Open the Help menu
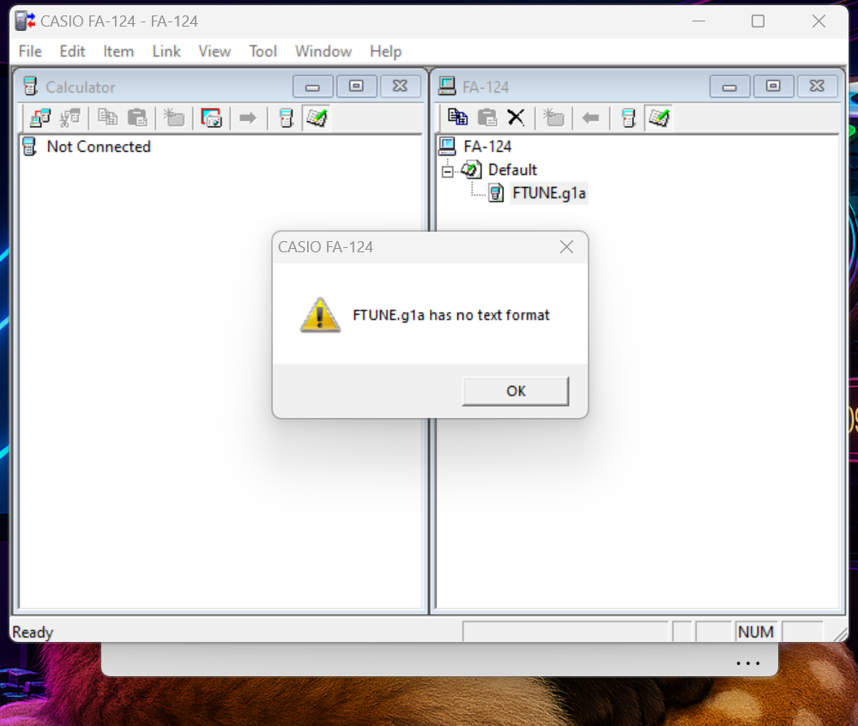This screenshot has height=726, width=858. click(385, 51)
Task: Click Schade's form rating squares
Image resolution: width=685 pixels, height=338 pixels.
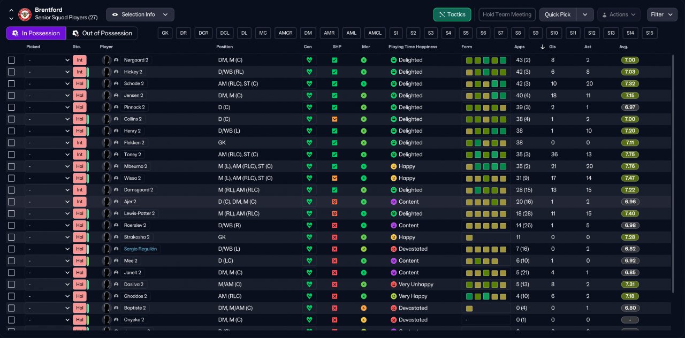Action: pyautogui.click(x=486, y=84)
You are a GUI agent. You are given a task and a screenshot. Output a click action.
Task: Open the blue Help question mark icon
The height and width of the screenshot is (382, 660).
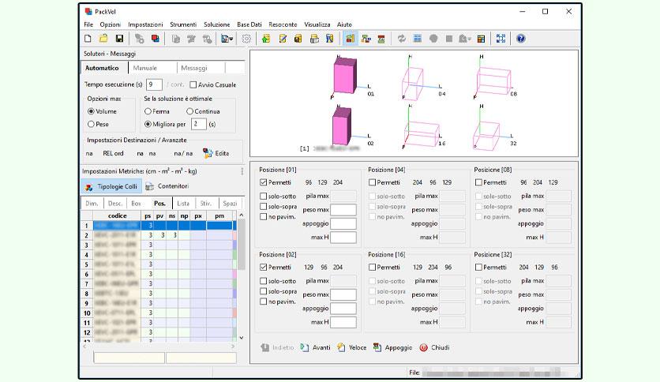521,39
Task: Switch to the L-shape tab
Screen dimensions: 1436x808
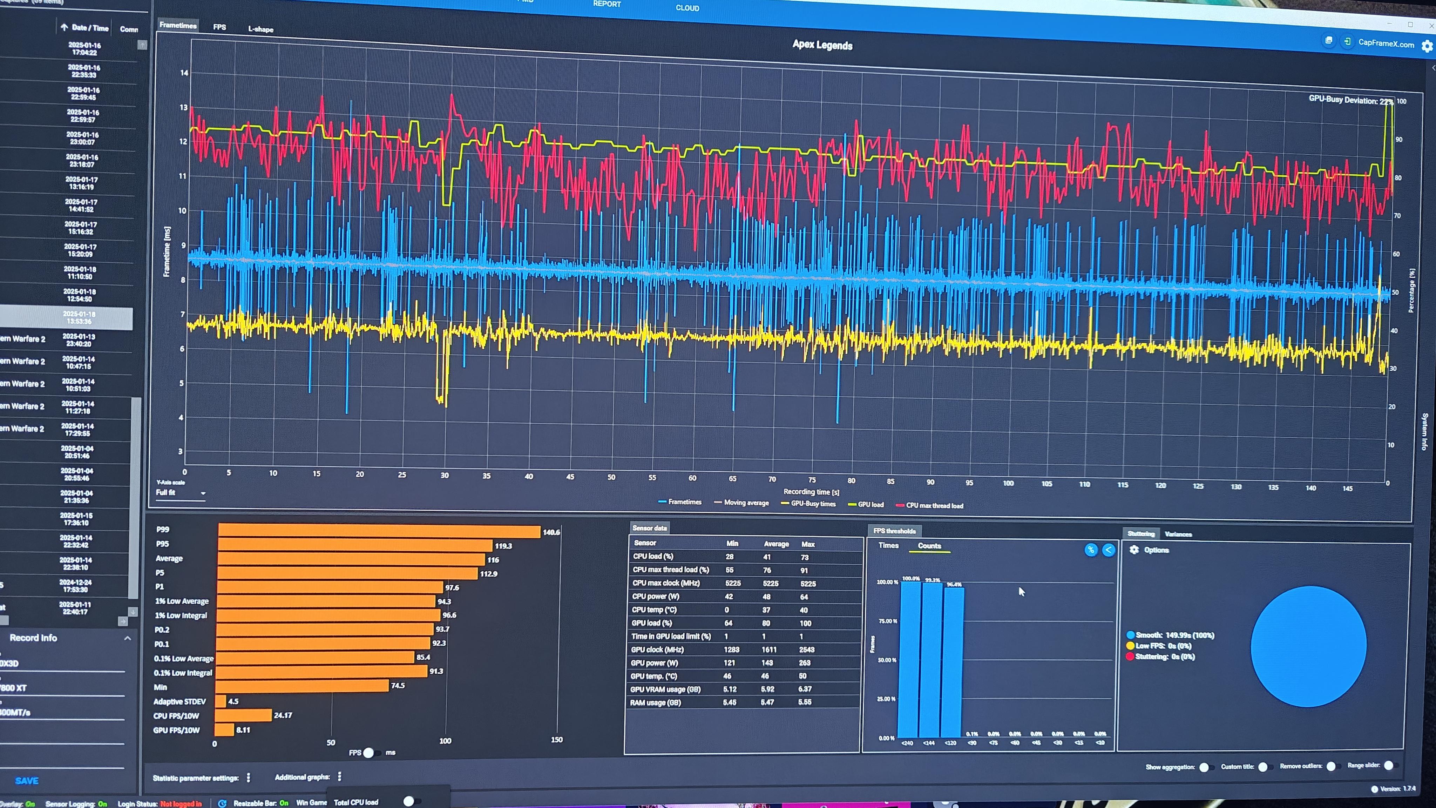Action: (260, 29)
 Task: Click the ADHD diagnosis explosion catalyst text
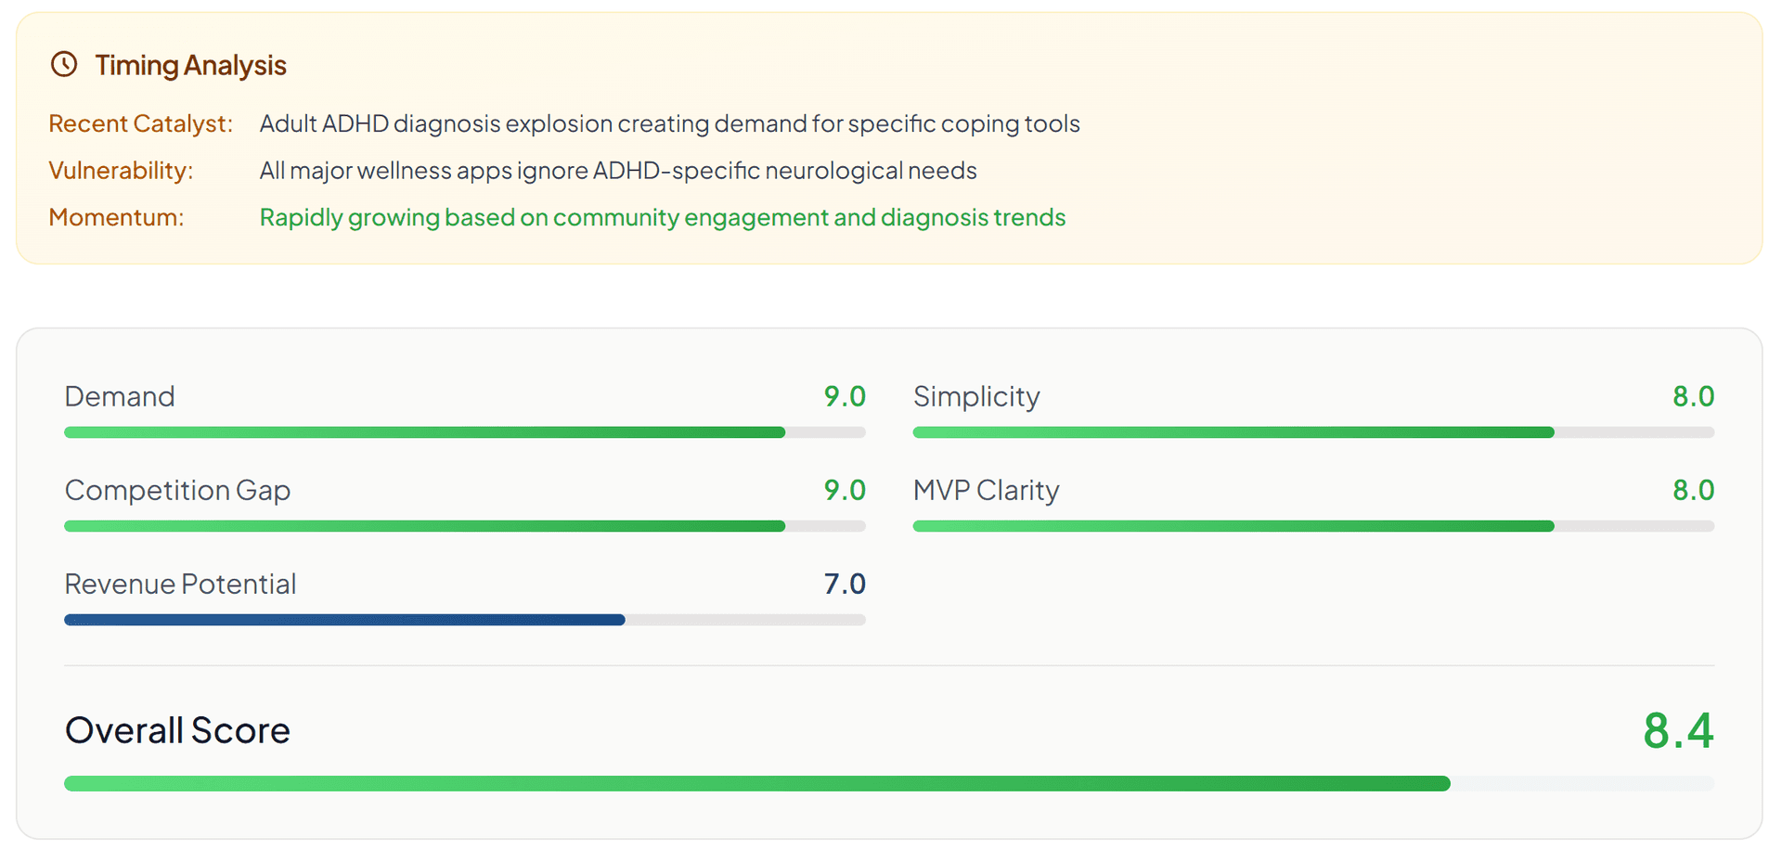pyautogui.click(x=669, y=123)
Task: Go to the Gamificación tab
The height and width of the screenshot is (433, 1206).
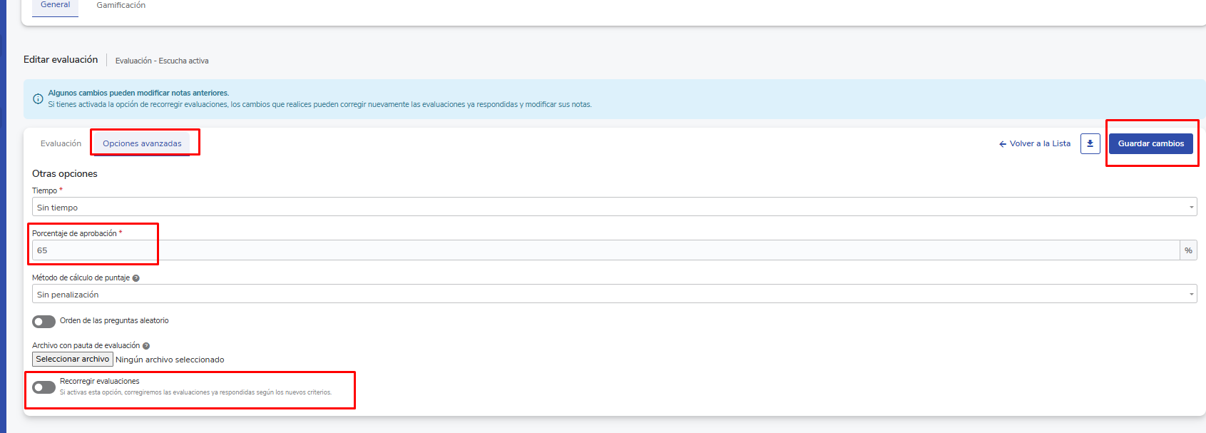Action: coord(121,5)
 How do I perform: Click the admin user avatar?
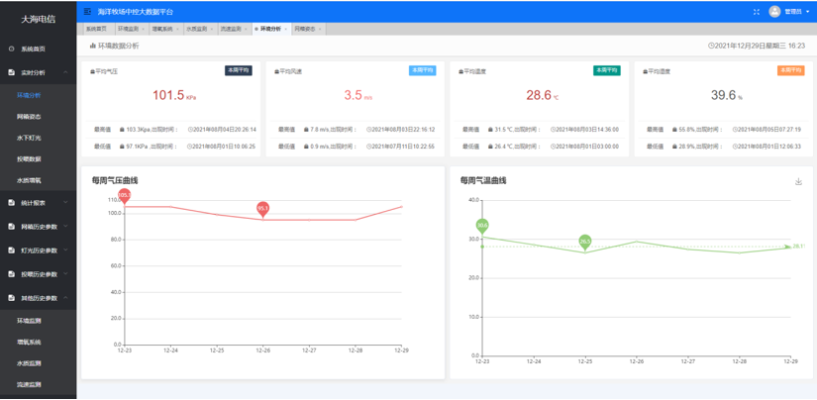pos(774,12)
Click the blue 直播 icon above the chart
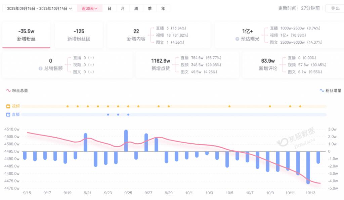Screen dimensions: 344x200 tap(8, 114)
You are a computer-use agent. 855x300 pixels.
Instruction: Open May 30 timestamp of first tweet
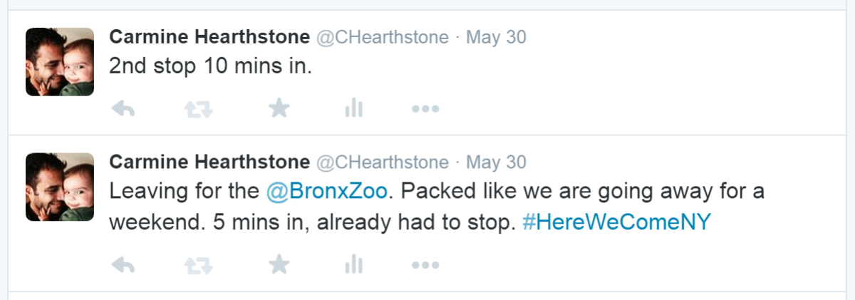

Task brief:
Change every "Help" in the lines above to "Support" and write the lines out again with nothing else altered, leaving out the pictures.

Response to this exercise:
Open the Support menu
This screenshot has height=726, width=858. click(385, 51)
Task: Click Schade's form rating squares
Image resolution: width=685 pixels, height=338 pixels.
Action: pyautogui.click(x=486, y=84)
You are a GUI agent. You are given a task and a screenshot. Output a click action.
Task: Open the blue Support question mark icon
The height and width of the screenshot is (382, 660).
521,39
Task: Switch to the L-shape tab
Screen dimensions: 1436x808
Action: (260, 29)
 Task: Click the ADHD diagnosis explosion catalyst text
pyautogui.click(x=669, y=123)
Task: Go to the Gamificación tab
The height and width of the screenshot is (433, 1206).
Action: coord(121,5)
 How do I perform: Click the admin user avatar?
pos(774,12)
Click the blue 直播 icon above the chart
Screen dimensions: 344x200 tap(8, 114)
You are a computer-use agent. 855x300 pixels.
Instruction: Open May 30 timestamp of first tweet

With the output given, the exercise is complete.